**TASK OBJECTIVE**: Below is a listing. Set down exactly the lines from the one containing "You are a computer-use agent. 980x316 pixels." through the one containing "Instruction: Click the fourth rating star", both ends included, and leave out the rest.

**MATERIALS PROVIDED**:

Start of Block

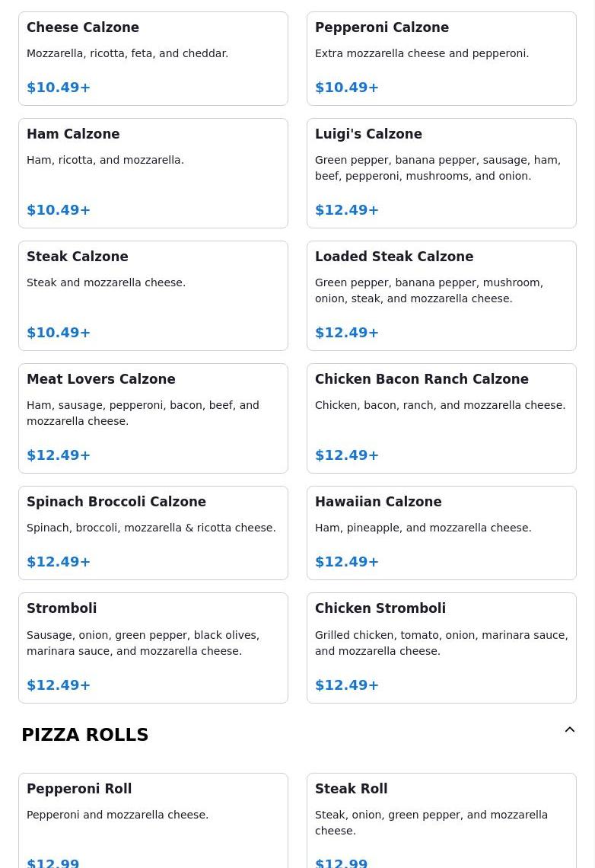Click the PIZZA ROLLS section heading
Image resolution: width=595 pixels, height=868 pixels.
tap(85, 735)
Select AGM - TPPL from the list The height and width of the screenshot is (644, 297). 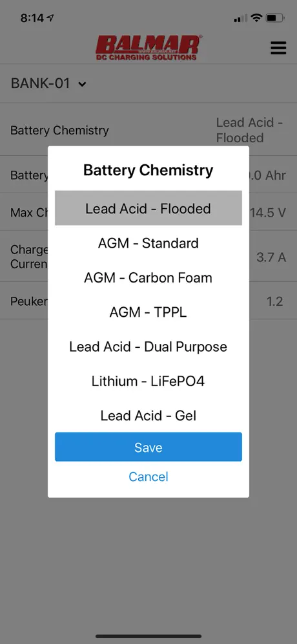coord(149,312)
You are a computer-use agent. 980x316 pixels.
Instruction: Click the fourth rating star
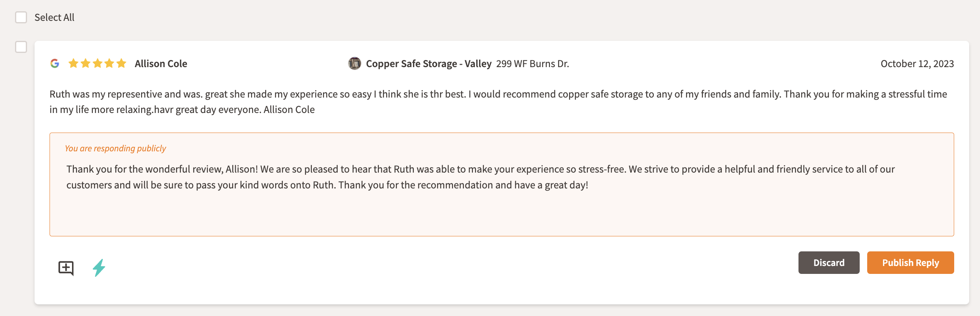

End of Block
Start of Block

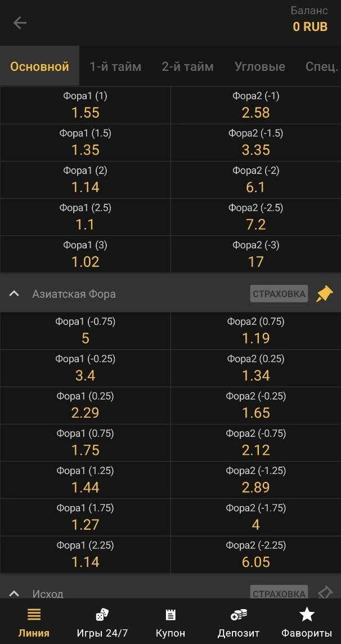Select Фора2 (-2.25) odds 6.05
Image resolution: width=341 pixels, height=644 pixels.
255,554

End of Block
Start of Block

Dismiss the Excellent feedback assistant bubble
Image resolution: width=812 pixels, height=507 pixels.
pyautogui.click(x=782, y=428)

End of Block

**ANSWER FOR THIS EXERCISE**:
You are a computer-use agent. 980x316 pixels.
Instruction: Click the fourth rating star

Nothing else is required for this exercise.